• [AIM OF THE EXERCISE]: Continue the article on the Teriyaki Boyz single "Tokyo Drift (Fast & Furious)" from the point where it stops.

• [PROVIDED TEXT]:
- Opening Delimiter -

Single by Teriyaki Boyz

from the album The Fast and the Furious: Tokyo Drift (soundtrack) and Serious Japanese
- Language: English; Japanese;
- Released: June 27, 2006
- Recorded: 2005
- Genre: Hip hop
- Length: 4:15
- Label: Star Trak
- Songwriters: Keisuke Ogihara; Ryouji "Ryo-Z" Narita; Ryu Yeong-gi; Seiji Kameyama;
- Producer: The Neptunes

Teriyaki Boyz singles chronology
| "Heartbreaker" (2006) | "Tokyo Drift (Fast & Furious)" (2006) | "I Still Love H.E.R." (2007) |

= Tokyo Drift (Fast & Furious) =

"Tokyo Drift (Fast & Furious)" is a single by Japanese hip hop group Teriyaki Boyz. It features on the 2006 film The Fast and the Furious: Tokyo Drift as the main theme and also features at the end credits. The song also appears in the band's second album Serious Japanese.

== Background ==
The song is written by band members Verbal, Wise, Ilmari and was produced by the Neptunes (Pharrell Williams and Chad Hugo). The song can also be heard in the 2006 movie when the cars are racing.
The group's album Serious Japanese includes an official remix featuring American rappers Pusha T and Fam-Lay with new verses from Teriyaki Boyz.

==Composition==
The song uses a gamelan in its instrumentals.

== Reception and legacy ==
"Tokyo Drift (Fast & Furious)" has been praised as one of the best songs from the Fast & Furious franchise as well as a "badass driving song". In 2020, Time reported on a viral trend of videos that began on TikTok depicting people "drifting" across their hardwood floors. Injury Reserve interpolates the melody in their song, "Jailbreak the Tesla". Indonesian rapper Rich Brian released a "Tokyo Drift Freestyle" during the COVID-19 pandemic that garnered media attention in the United States and Indonesia. American rapper Lil Yachty released "T.D", which heavily samples "Tokyo Drift", featuring Tierra Whack, Tyler, the Creator, and ASAP Rocky.

- Closing Delimiter -

Collected data
- Opening Delimiter -

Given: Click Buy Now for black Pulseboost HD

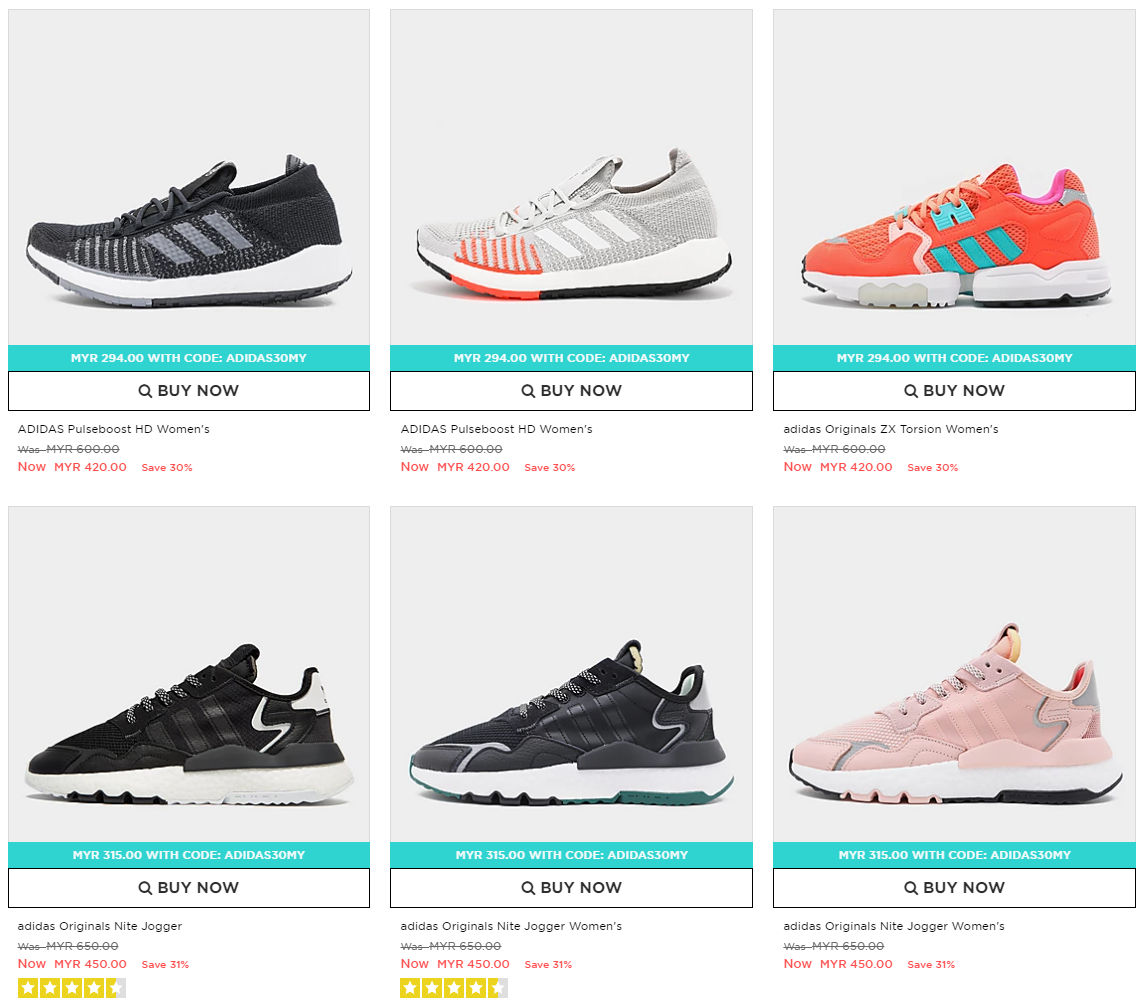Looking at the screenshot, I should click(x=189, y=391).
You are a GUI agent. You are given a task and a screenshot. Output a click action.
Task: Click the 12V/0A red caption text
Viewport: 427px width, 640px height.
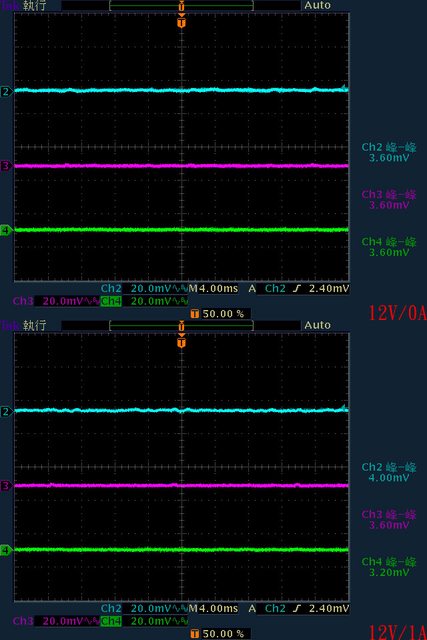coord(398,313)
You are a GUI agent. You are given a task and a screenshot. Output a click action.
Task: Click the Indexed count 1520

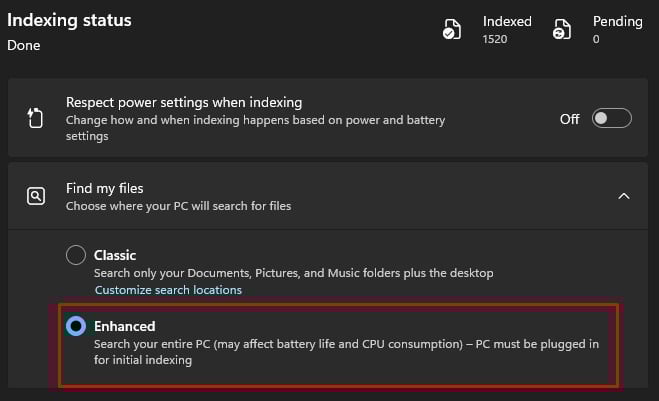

- Closing Delimiter -

• [SOLVED EXERCISE]:
American rapper Ski Mask the Slump God samples the song as well in "Where's the Blow?" featuring Lil Pump.

== Commercial performance ==
The song received positive reviews from critics. It was certified Gold by RIAJ, making it Teriyaki Boyz's only certified single to date.

==Charts==
===Weekly charts===

| Chart (2006) | Peak position |
|---|---|
| US Bubbling Under Hot 100 (Billboard) | 20 |

| Chart (2025) | Peak position |
|---|---|
| Global Japan Songs Excl. Japan (Billboard Japan) | 1 |

==Certifications==

Certifications for "Tokyo Drift (Fast & Furious)"
| Region | Certification | Certified units/sales |
| Brazil (Pro-Música Brasil) | Platinum | 60,000^{‡} |
| Germany (BVMI) | Gold | 150,000^{‡} |
| Japan (RIAJ) Full-length ringtone | Gold | 100,000^{*} |
| United Kingdom (BPI) | Silver | 200,000^{‡} |
Streaming
| Japan (RIAJ) | Gold | 50,000,000^{†} |
^{*} Sales figures based on certification alone. ^{‡} Sales+streaming figures based on certification alone. ^{†} Streaming-only figures based on certification alone.